Il silenzio di Gasperini nel post-partita di Roma-Lecce ha generato un notevole clamore. Si è discusso ampiamente di questa scelta, quasi oscurando l’importanza della vittoria, seppur sofferta, contro la formazione di Di Francesco. Sebbene la sfida con il Lecce potesse apparire meno impegnativa sulla carta, il contesto attuale della squadra, che ha recentemente complicato le proprie ambizioni Champions sia in Serie A che in Europa League, rendeva l’esito tutt’altro che scontato. La ragione più accreditata dietro il mancato intervento di Gasperini sarebbe una presunta tensione con Massara. Si ipotizza che il tecnico abbia voluto evitare di replicare alla dichiarazione ‘le risorse ci sono’, in un periodo in cui la Roma affronta l’indisponibilità di gran parte dei suoi attaccanti titolari, compromettendo significativamente il reparto offensivo ideale post-mercato estivo.
Ci si chiede, però, il perché di tale scompiglio a fine marzo. Le frizioni tra Gasperini e Massara non sono certo una novità, essendosi manifestate già ad agosto, poi alla chiusura del mercato estivo, nuovamente a gennaio e ora, nel momento più critico della stagione giallorossa.

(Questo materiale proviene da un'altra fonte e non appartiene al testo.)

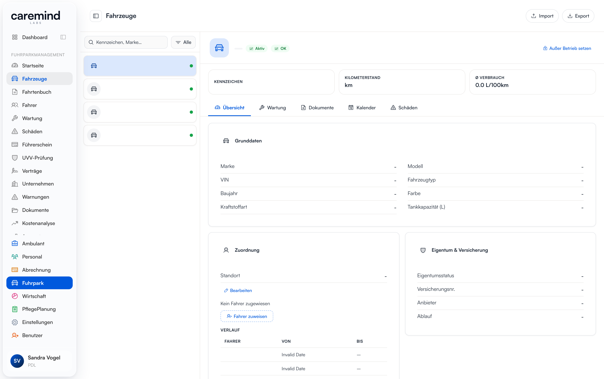
Task: Click the Import button
Action: (542, 16)
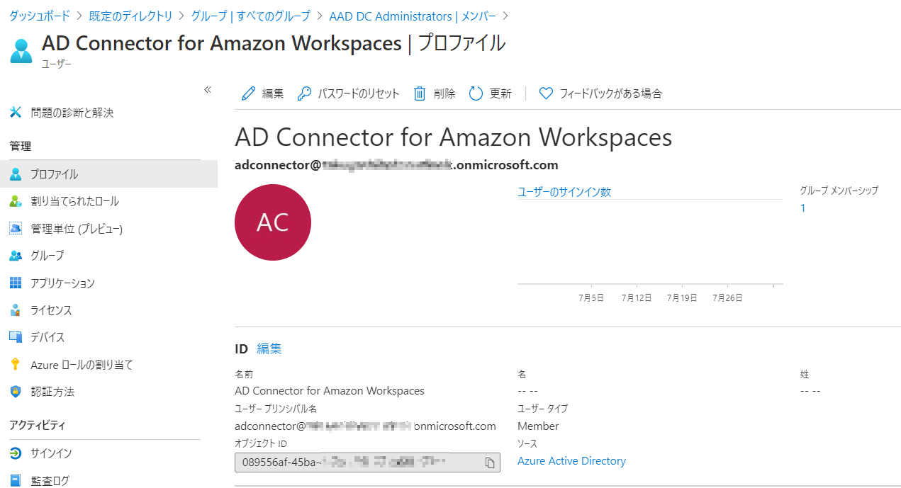The width and height of the screenshot is (901, 488).
Task: Open 監査ログ in the sidebar
Action: click(52, 480)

È innegabile che la situazione generale non sia ottimale. Ma era possibile prevedere una tale concentrazione di infortuni nel reparto offensivo? Parzialmente. Se il profilo fisico di Dybala era noto e l’acquisto di Ferguson rappresentava una scommessa a tutto tondo, era più arduo anticipare stop prolungati per giocatori come Dovbyk e Soulé.
Con la finestra di mercato ormai chiusa e solo otto giornate al termine del campionato, le polemiche interne riguardanti le mancanze del passato devono cedere il passo alla concentrazione su ciò che è ancora raggiungibile. La Roma, infatti, non solo è ancora in lizza per un piazzamento in Champions League, ma deve anche difendersi con attenzione per non rischiare l’esclusione totale dalle competizioni europee. Sarà solo al termine della stagione – e l’auspicio è che la squadra sia in piena corsa per il quarto posto fino all’ultimo – che si farà un bilancio definitivo. Solo allora la proprietà Friedkin prenderà una decisione sul futuro della coppia Massara-Gasperini, valutando se proseguire con entrambi, con uno solo, o con nessuno dei due.